Lebanon’s president, Fouad Chehab, invited the society’s members to a meeting to commend them on their work. The U.S. and the USSR dispatched ambassadors and cultural attachés to check out what they were doing.
With its profile rising, the group changed its name to the Lebanese Rocket Society and initiated the Cedar series, from Cedar I through Cedar VII. Most of the rockets were successful, Cedar IV so much so that it was emblazoned on a postal stamp commemorating Lebanon’s independence.
But accidents did occur, including an ill-advised experiment with propellant chemicals that deprived one student of an eye. In 1966, Cedar VII exploded on its ramp before liftoff. It turned out to be the last launch.
No one knows for sure why the rocket program ended, but by 1967 it was gone. The society disbanded. Its members scattered across the globe. The war with Israel that summer must have been a factor. Some say France asked Lebanon to give the rockets a rest. Others argue that Israel’s spy network wormed in among members of the group. Before the rocket’s curious return to Kantari six weeks ago, few remembered that Lebanon had ever had a Sputnik moment of its own.
“We wanted to have the rocket in Haigazian for students to remember this story,” says Hadjithomas, “and for people to cross the street and ask themselves, what is this?
“What can come from Lebanon?” she asks.
“It’s always weapons or war. But the rocket was for scientific purposes. It shifts the gaze, and this displacement is something that interests us.”
On Feb. 22, Hadjithomas and Joreige unveiled the first sculpture in Beirut, during an official ceremony replete with a dramatic white sheet draped over the piece. Haigazian’s president, Paul Haidostian, officiated over the event.
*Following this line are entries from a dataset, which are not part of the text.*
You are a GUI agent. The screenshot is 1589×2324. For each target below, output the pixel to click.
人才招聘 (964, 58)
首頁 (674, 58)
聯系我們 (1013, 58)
With camp and humor, the sheet was whisked away to reveal an ambiguous artwork, which doubles as a gift to the university in tribute to its long-standing commitment to science.
A few weeks later, the second sculpture arrived in Sharjah. It now stands in a square in front of an art museum, one of several works erected in public space for the tenth Sharjah Biennial.
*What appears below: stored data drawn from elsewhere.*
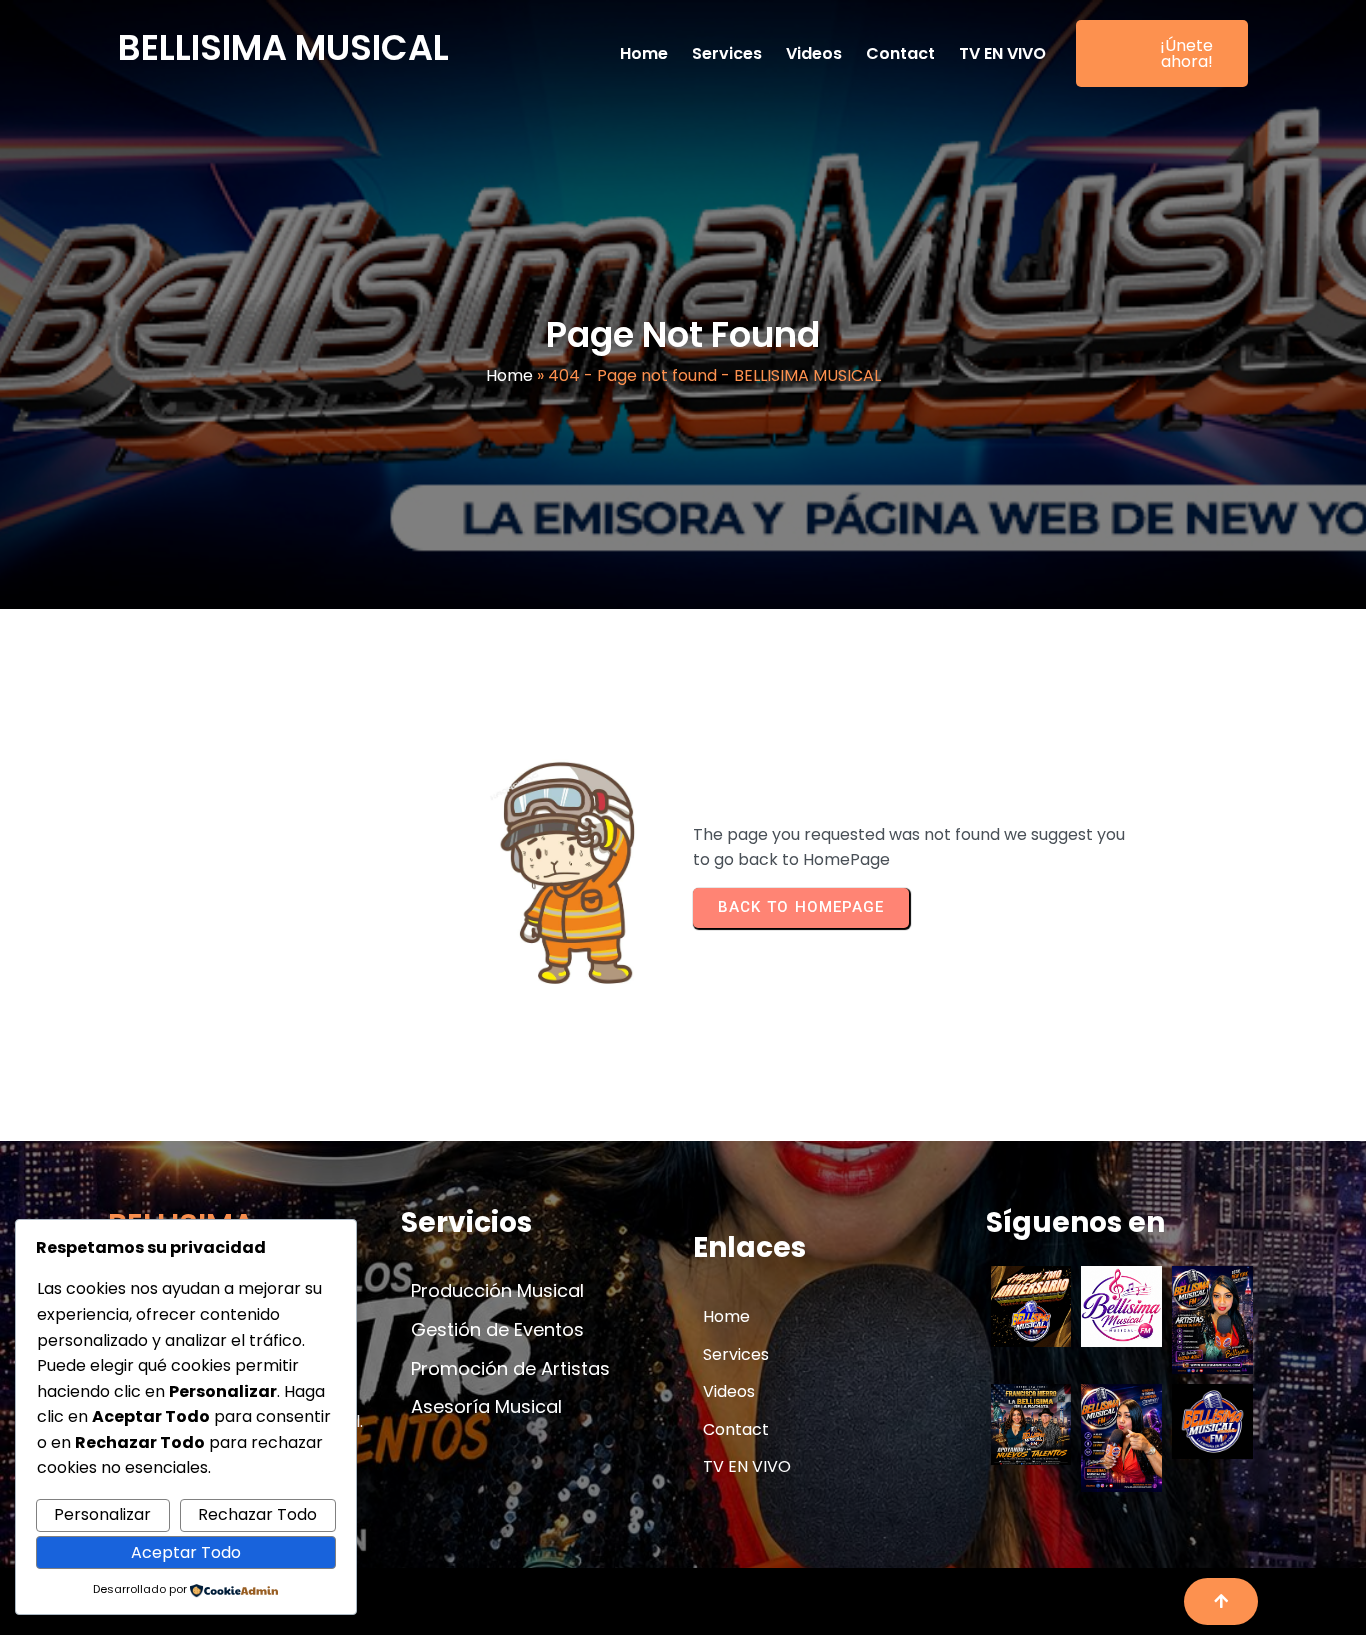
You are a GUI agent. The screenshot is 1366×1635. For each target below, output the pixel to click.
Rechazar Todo (257, 1514)
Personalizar (102, 1514)
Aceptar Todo (186, 1552)
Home (509, 375)
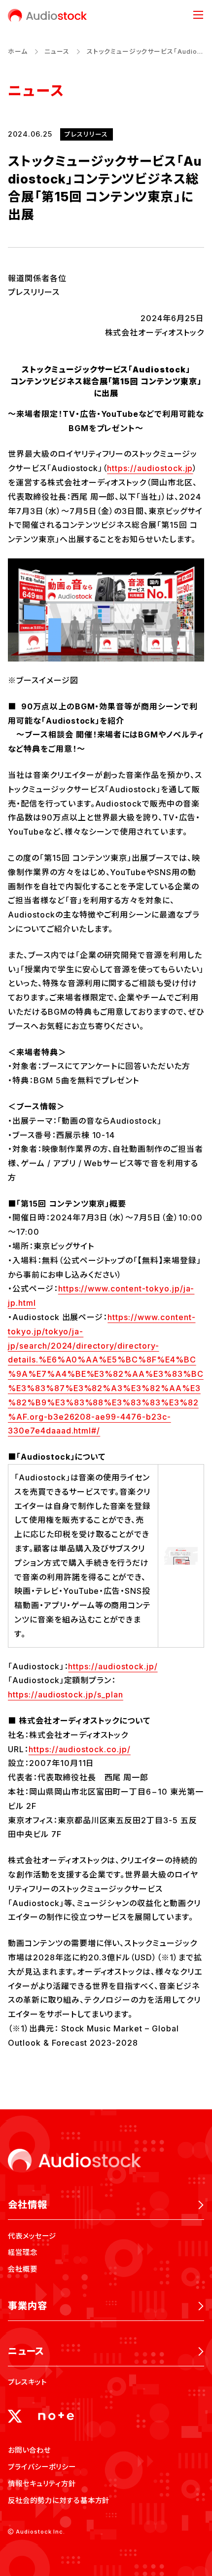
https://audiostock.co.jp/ (80, 1749)
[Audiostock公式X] (15, 2416)
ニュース (57, 51)
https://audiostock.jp (150, 468)
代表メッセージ (32, 2236)
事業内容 (27, 2306)
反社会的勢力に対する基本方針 (58, 2500)
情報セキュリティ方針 (42, 2483)
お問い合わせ (29, 2450)
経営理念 (22, 2252)
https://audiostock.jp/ (112, 1666)
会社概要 (22, 2269)
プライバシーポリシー (42, 2467)
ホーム (18, 51)
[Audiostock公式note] (56, 2416)
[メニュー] (198, 15)
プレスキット (27, 2382)
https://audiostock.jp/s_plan (65, 1694)
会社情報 (27, 2204)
A more elaborate articulation of Hadjithomas and Joreige’s project – four video screens and a room filled with 32 accordion-folded prints – remains on view inside the museum through May 16, subtitled “Elements for a Possible Monument.”
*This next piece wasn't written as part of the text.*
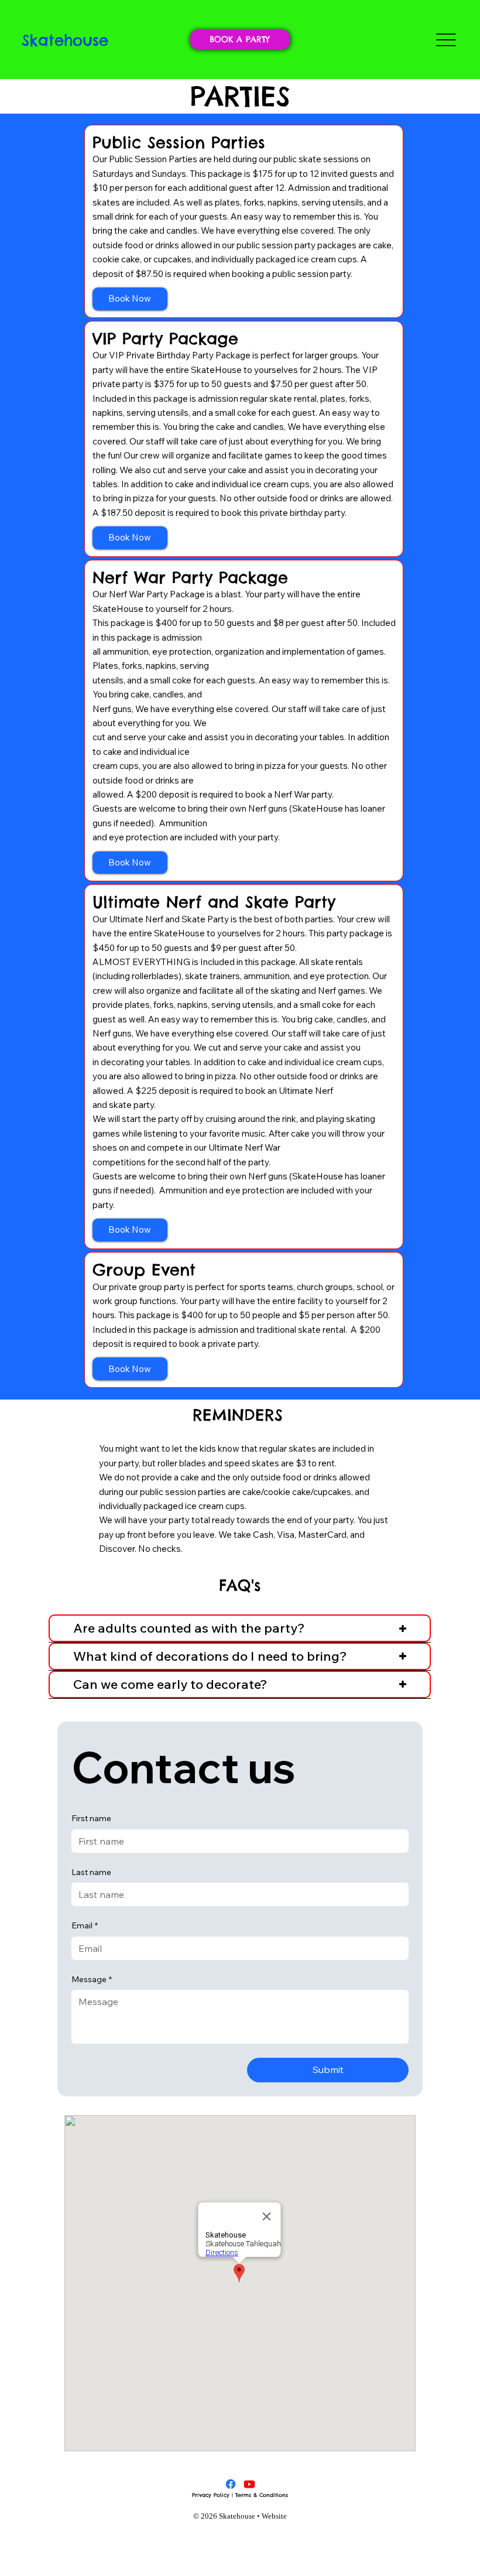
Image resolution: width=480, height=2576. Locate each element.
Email (84, 1925)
“Monument is a big word,” says Hadjithomas. “We have no pretensions [about making] monuments but we are interested in how you create something that stays and deals with a moment in history. We don’t work on memory. We work on a relation with history.
“We are not interested in nostalgia for the 1960s,” she explains.
“We are more interested in how we perceived ourselves as Arabs in the 1960s. What were our notions of modernity, science and knowledge? What was our faith in all that and why did it disappear?”
The Lebanese Rocket Society was, in effect, a dream hemmed in by defeat. Hadjithomas and Joreige have returned to a moment of possibility from the past, but their purpose is to revive its potential in the present.
“We really wanted to do something on this possibility of dreaming. Today it has special echoes, but for me these people were dreamers. I want to dream with them in the present.”
There are easier ways to dream than moving two rockets around the Middle East in a time of widespread upheaval. The Haigazian sculpture traveled to Beirut from Dbayyeh, where it was made, on the back of a flatbed truck, escorted by a sizable security detail. The Sharjah rocket required two months of logistical work.
“To put the rocket in boxes and find someone willing to ship them was really difficult,” says Hadjithomas.
“We had to get authorizations. We had to see ministers. The army had to come, check the boxes, see that the rocket is empty, and understand that it’s just a sculpture – because, of course, it looks like a missile.
“This was only possible because the biennial helped us and supported our idea,” she adds. “This was only possible in the territory of art.”